*Work instructions:* From the entries below, pull out and copy every line that contains the word "beside".

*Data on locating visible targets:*
********************

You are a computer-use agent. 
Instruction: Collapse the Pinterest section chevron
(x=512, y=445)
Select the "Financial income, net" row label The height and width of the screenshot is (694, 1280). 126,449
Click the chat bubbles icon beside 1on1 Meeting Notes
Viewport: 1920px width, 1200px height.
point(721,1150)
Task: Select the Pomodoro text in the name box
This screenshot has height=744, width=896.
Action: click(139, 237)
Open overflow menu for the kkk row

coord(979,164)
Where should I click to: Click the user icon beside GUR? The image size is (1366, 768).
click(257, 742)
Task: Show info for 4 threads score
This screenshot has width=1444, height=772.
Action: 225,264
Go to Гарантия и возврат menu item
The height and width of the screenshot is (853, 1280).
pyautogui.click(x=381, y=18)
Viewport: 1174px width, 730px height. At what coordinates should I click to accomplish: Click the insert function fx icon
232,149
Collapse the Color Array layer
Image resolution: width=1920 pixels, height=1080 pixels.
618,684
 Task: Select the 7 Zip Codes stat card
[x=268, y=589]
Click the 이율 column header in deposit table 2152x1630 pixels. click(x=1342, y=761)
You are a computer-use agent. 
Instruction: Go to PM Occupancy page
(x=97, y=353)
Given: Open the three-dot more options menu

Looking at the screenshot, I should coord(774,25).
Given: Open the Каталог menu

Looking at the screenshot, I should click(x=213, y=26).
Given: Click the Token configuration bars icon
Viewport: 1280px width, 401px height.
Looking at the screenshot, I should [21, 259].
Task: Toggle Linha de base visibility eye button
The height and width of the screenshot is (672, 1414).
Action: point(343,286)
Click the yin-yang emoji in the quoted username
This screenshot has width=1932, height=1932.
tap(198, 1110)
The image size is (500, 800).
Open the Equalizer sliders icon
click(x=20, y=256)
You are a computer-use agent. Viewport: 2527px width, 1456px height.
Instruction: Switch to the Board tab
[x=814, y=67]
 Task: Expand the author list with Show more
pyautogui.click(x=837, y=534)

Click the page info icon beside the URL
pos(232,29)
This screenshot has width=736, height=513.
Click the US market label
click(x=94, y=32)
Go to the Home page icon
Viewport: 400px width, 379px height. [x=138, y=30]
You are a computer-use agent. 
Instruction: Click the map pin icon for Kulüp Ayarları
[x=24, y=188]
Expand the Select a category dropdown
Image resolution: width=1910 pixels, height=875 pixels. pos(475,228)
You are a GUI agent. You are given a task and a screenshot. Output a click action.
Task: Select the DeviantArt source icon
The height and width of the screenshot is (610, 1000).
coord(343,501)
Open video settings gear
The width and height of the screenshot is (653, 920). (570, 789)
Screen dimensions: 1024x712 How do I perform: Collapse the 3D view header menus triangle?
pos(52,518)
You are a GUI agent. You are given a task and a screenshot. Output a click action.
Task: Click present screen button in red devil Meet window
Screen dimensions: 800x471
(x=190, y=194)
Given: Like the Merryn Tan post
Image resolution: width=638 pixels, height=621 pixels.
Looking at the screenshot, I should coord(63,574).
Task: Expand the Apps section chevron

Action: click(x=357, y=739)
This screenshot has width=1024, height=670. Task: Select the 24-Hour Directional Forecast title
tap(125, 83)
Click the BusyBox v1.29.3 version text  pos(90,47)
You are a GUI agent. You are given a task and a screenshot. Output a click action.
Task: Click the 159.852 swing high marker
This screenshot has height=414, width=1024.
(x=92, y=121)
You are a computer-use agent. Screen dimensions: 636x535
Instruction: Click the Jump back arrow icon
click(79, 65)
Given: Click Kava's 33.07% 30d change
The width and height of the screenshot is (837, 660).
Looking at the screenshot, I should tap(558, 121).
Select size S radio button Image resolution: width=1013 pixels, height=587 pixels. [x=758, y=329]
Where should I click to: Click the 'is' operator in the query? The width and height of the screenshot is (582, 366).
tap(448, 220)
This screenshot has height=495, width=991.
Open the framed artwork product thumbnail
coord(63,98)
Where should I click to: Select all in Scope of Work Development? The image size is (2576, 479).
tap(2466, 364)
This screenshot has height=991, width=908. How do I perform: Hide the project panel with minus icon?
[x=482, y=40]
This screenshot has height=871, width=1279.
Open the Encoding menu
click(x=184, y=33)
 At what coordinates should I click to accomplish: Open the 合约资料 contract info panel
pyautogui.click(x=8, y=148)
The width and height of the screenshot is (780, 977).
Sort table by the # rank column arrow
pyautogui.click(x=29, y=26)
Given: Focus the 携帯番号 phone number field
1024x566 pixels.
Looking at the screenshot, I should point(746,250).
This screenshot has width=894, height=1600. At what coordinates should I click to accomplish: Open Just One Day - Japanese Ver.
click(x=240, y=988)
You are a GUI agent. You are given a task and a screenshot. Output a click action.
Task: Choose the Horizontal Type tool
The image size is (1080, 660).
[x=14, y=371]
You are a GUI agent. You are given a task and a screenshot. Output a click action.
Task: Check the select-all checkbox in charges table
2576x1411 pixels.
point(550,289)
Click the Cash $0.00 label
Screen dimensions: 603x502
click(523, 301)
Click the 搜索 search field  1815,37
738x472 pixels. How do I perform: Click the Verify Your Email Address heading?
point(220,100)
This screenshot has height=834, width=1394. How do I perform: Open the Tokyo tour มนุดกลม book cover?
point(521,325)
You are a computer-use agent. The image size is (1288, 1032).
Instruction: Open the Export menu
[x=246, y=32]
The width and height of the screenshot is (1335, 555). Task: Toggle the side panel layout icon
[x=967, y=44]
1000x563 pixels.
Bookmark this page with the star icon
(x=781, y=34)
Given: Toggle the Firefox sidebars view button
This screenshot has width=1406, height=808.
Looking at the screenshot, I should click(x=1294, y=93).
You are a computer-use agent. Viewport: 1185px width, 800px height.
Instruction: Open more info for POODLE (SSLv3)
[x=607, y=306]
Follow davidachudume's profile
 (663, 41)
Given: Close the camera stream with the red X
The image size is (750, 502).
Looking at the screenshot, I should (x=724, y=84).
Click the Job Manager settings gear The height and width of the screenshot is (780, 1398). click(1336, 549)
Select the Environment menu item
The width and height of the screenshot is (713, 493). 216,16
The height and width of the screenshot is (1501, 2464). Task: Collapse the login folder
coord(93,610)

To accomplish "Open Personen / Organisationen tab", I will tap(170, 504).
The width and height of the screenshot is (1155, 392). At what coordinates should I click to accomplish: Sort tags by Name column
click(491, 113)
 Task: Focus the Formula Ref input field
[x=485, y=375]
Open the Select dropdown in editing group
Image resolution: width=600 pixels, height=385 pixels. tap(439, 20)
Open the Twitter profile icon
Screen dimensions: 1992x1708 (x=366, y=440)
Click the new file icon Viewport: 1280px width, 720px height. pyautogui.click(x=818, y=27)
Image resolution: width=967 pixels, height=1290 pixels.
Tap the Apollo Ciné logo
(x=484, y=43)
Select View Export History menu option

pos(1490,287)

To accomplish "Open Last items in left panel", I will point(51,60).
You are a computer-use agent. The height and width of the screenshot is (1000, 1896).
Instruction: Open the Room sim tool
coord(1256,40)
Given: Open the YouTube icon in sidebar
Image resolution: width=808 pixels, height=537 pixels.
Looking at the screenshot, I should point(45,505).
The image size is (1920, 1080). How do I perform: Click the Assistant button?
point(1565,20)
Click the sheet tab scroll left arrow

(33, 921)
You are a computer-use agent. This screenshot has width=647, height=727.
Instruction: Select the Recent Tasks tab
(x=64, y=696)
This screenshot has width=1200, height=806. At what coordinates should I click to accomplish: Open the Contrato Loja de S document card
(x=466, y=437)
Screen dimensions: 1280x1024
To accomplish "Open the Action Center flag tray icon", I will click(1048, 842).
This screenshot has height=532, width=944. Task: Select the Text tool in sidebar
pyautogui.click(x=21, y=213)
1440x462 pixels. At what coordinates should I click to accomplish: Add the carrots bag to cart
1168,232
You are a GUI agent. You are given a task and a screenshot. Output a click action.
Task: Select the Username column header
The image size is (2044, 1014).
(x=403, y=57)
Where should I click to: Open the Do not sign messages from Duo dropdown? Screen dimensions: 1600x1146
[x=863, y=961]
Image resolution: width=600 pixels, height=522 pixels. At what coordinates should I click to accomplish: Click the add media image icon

********************

*The solution:*
Click the chat bubbles icon beside 1on1 Meeting Notes
Where should I click to: Click the user icon beside GUR? The image size is (1366, 768).
Click the page info icon beside the URL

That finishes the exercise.